Take the data below and copy exactly the lines starting at the one with "Click the 44% discount rate cell" and finishing at the one with "Expand the Name", both included.

Stored data entries:
◇ ◇ ◇ ◇ ◇ ◇ ◇
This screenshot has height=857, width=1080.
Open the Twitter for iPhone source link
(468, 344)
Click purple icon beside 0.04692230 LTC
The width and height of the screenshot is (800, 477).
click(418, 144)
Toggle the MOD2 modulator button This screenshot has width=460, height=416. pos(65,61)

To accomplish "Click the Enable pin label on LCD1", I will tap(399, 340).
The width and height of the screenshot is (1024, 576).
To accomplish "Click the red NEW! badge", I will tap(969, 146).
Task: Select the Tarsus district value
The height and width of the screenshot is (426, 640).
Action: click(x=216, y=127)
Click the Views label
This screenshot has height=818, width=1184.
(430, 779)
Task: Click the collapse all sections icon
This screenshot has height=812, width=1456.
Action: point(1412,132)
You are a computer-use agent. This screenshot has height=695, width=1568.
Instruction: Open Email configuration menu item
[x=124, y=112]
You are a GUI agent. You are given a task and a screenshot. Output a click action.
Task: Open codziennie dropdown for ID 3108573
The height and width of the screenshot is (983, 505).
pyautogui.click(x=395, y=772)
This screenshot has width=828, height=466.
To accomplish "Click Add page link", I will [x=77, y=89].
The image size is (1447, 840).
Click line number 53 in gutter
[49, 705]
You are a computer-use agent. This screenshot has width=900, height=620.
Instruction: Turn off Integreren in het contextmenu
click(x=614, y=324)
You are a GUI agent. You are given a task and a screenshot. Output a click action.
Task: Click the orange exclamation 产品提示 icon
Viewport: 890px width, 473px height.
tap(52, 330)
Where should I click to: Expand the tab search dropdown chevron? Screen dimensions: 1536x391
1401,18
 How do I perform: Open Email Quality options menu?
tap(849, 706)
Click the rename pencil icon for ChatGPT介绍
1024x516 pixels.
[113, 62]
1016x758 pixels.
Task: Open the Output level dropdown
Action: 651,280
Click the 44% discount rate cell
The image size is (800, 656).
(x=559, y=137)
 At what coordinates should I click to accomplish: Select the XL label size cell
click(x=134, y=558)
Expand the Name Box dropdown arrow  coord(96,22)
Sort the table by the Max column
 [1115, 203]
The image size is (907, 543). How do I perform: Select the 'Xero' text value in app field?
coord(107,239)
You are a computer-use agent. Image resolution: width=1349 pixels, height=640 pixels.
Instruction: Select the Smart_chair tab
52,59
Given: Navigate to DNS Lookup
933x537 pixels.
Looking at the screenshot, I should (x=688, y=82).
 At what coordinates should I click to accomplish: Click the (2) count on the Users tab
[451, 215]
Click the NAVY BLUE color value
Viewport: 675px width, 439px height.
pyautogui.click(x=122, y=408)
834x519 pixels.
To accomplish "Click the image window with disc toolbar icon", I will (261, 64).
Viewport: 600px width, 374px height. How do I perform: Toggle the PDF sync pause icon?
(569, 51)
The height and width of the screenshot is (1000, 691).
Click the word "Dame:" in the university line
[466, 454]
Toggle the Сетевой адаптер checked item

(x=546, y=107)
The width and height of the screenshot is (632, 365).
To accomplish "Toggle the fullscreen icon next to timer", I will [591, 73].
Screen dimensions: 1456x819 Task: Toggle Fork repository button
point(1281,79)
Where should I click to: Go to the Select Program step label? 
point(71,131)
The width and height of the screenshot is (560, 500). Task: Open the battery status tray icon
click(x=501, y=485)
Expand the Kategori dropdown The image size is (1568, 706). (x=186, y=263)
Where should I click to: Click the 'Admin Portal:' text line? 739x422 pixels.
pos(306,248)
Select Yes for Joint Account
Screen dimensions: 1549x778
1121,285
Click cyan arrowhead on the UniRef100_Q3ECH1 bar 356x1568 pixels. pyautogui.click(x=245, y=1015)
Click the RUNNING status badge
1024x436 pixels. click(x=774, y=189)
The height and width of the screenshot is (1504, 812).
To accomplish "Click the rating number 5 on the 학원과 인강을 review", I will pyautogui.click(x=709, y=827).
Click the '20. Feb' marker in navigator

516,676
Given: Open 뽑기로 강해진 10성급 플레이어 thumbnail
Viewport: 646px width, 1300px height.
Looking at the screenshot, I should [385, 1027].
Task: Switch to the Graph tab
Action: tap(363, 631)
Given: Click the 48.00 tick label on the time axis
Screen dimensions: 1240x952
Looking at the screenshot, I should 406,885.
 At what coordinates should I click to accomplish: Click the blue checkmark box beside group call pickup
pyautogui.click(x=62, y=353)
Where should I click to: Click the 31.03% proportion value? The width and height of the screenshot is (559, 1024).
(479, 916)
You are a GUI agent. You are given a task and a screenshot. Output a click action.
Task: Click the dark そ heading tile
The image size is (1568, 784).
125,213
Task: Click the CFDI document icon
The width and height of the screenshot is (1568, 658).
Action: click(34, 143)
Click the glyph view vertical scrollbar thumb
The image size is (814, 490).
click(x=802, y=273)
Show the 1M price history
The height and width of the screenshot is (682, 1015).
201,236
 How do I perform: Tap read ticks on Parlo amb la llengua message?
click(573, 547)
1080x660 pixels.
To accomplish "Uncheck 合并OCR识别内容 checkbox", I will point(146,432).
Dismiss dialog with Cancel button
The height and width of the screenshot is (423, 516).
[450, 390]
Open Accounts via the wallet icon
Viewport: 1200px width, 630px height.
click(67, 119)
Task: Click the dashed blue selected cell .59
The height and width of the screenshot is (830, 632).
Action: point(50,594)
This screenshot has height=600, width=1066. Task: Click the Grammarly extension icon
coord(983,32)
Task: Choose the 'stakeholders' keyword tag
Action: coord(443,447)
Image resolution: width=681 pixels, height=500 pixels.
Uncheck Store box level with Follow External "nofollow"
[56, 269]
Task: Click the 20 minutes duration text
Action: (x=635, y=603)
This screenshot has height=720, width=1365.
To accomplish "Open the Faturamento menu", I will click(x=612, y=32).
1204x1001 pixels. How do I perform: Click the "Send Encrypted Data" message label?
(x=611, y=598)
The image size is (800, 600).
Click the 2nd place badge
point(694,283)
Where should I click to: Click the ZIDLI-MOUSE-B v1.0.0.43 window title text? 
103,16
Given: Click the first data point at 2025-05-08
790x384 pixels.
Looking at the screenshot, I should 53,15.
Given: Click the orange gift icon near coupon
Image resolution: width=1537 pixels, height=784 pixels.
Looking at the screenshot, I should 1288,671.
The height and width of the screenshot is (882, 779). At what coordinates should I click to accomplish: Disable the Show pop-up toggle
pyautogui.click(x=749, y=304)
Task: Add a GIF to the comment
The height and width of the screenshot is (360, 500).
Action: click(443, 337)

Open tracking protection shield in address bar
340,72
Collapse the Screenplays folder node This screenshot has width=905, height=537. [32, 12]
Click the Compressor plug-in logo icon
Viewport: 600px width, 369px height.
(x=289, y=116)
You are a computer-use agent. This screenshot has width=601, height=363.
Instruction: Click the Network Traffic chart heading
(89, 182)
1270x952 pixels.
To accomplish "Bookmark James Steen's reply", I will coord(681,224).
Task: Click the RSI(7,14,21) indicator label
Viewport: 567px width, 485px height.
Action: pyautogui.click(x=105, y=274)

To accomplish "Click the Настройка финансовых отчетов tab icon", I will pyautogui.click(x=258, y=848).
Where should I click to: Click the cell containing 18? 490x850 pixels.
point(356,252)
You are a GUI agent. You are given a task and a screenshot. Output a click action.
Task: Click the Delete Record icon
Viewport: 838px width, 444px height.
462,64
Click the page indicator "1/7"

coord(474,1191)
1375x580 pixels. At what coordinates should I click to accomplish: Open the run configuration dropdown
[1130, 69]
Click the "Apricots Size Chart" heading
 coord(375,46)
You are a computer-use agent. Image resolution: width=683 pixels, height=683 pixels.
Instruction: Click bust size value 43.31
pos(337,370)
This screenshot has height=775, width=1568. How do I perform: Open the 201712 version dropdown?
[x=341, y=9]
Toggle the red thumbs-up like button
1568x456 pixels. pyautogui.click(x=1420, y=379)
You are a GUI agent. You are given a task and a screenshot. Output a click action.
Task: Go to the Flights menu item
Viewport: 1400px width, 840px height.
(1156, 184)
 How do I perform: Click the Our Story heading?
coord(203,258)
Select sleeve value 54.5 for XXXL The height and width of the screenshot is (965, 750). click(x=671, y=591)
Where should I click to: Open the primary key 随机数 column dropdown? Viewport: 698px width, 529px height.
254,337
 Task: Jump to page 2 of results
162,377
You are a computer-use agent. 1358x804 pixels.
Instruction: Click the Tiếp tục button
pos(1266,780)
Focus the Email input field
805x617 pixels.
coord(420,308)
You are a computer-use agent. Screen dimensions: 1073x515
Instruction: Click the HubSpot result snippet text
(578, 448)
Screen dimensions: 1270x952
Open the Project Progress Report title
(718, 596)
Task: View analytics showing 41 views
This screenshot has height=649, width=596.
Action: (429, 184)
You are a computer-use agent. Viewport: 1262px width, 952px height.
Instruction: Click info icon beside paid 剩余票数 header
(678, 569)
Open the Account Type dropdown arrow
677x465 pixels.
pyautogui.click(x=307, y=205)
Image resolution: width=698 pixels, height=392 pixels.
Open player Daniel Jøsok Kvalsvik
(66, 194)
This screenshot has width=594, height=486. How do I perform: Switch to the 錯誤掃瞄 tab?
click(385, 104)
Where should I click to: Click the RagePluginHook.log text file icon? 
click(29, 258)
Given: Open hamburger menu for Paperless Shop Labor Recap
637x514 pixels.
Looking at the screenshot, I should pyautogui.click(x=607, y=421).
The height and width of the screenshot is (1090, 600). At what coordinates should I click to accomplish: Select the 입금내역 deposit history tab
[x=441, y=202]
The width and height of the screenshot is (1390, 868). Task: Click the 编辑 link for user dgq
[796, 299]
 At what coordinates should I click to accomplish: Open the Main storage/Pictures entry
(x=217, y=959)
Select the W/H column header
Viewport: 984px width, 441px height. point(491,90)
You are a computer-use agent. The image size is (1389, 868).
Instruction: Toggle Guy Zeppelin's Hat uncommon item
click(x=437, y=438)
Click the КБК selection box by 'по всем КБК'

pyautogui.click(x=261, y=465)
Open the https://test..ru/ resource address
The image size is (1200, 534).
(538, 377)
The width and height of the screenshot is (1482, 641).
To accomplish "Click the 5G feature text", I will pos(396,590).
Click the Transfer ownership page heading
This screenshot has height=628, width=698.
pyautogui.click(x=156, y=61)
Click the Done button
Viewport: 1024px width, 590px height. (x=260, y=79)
◇ ◇ ◇ ◇ ◇ ◇ ◇
ANSWER TO THIS PROBLEM
Click the 44% discount rate cell
The image size is (800, 656).
(x=559, y=137)
 At what coordinates should I click to accomplish: Select the XL label size cell
click(x=134, y=558)
Expand the Name Box dropdown arrow  coord(96,22)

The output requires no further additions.